🤖 AI Summary
This study addresses the insufficient modeling of the complex interplay between implicit psychological dimensions—such as intent and emotion—and observable behaviors among developers in AI-assisted programming. To bridge this gap, the authors propose the S-IASE framework, a four-dimensional model encompassing Intent, Action, Supporting tools, and Emotion. Employing a mixed-methods approach—including screen-recording retrospective annotation, semi-structured interviews, surveys, and behavioral sequence analysis—the research systematically characterizes programming behavior patterns under AI assistance. Findings reveal that AI-assisted developers exhibit greater focus on code generation and validation and demonstrate more stable emotional states compared to non-AI users, who experience significantly higher emotional volatility.

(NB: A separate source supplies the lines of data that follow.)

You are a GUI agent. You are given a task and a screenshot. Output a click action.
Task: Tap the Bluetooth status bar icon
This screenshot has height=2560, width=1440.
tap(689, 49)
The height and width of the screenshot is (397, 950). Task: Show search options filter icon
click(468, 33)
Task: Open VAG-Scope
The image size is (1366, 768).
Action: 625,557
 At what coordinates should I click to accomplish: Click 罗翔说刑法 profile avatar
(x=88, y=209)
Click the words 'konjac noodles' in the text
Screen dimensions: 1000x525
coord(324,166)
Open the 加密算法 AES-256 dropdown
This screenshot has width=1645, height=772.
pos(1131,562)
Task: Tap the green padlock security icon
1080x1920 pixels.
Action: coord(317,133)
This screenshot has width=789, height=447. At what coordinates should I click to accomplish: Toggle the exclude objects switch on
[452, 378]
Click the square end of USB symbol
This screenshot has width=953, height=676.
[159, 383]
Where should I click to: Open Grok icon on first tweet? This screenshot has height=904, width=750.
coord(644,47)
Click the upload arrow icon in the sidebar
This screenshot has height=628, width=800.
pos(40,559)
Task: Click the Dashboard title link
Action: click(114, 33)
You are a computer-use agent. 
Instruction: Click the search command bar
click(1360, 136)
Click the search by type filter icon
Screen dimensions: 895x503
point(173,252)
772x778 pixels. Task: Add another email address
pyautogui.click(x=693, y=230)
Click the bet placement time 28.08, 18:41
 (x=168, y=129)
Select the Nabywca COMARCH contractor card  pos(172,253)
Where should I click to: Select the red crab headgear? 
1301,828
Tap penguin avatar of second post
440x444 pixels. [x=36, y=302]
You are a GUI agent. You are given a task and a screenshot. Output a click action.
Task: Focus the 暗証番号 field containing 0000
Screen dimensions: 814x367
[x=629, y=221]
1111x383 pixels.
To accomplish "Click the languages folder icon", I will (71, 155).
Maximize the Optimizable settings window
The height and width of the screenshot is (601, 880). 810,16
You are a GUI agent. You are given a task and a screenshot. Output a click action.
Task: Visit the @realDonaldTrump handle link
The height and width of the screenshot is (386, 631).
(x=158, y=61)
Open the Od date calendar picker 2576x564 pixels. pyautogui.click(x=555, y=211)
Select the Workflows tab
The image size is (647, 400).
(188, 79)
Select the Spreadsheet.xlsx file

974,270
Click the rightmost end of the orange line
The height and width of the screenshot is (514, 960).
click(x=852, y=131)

The study not only uncovers novel relationships between emotional stability and behavioral focus but also identifies deeper psychological phenomena such as imposter syndrome, thereby validating the explanatory power and efficacy of the S-IASE model.
📝 Abstract
Artificial Intelligence (AI) is reshaping how developers adopt software engineering practices, yet the multi-dimensional nature of developer-AI interaction remains under-explored. Prior studies have primarily examined dimensions observable from developer activities such as"Prompt crafting"and"Code Editing", overlooking how hidden intentions and emotional dimensions intertwine with concrete actions during AI-assisted programming. To understand this phenomenon, we conducted a mixed-methods study with 76 developers split into AI-assisted and non-AI groups. Each performed programming tasks (Python with API management or Java with SQL). Developers retrospectively labeled their self-reported intentions, tool-supported actions, and emotions from screen recordings, supplemented by surveys and interviews. Our user study resulted in a novel model named S-IASE with four dimensions to describe programming behavior: intention, action, supporting tool, and emotion for a given development state. Our analysis reveals aggregated and sequential behavioral patterns. For example, using AI assistants often makes developers more focused on actively creating code, evaluating, and verifying generated results. AI-assisted participants showed emotionally stable development flow, as opposed to non-AI-assisted participants who experienced more fluctuating emotions. Interviews revealed further nuance: some developers reported impostor-like feelings, expressing guilt or self-doubt about relying on AI. Our work bridges an important gap in understanding the complexities of developer-AI interaction in programming context.